Europeans – in contrast to Americans – have traditionally been wary of sharing their data. To that end the EU General Data Protection Regulation (GDPR) was adopted in 2016, giving citizens control over their personal data and unifying regulation within the EU.
But many critics say that Europe will lose ground in the internet of things if companies cannot easily gather large amounts of data to develop systems such as autonomous vehicles. And both Europe and the United States – without cooperation and a common approach – may find themselves outpaced by China and India in the consumption, delivery and advancement of digital services and technology.
But Europe still has success stories in the digital era. Estonia has promoted the use of electronic solutions for a range of public and other services.
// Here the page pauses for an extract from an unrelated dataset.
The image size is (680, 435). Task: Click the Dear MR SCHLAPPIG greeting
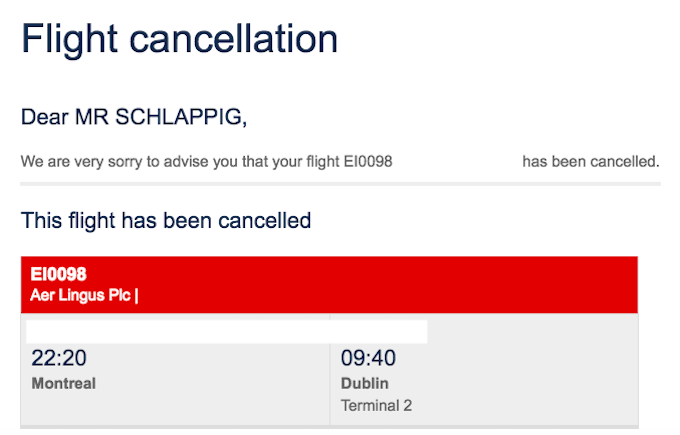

The country addresses privacy by carefully considering what data people may want to share and with whom.
“I want my doctor to know my blood type and not to have to test me again, and I want Sofitel to know that I have booked a room here,” said Taavi Rõivas, Estonia’s prime minister from 2014 to 2016. “People have better things to do than to go to public offices to get documents.”
Estonia is a small country, but size doesn’t matter, said Rõivas. “In tech, anything that works in a country of 1.3 million people can be scaled to 1.3 billion people”.
This second of three working group roundtables, held on 7 February, brought together a diverse group of stakeholders to provide input to a ‘future-focused’ report on the 4th Industrial Revolution. Discussions at the event also looked at how to bridge cultural differences between Europe and the United States and how to ensure consumer protection.
The series, which also covers digital skills in Europe, labour markets and regulatory frameworks, was launched in November at an event with Andrus Ansip, European Commission Vice-President for the Digital Single Market.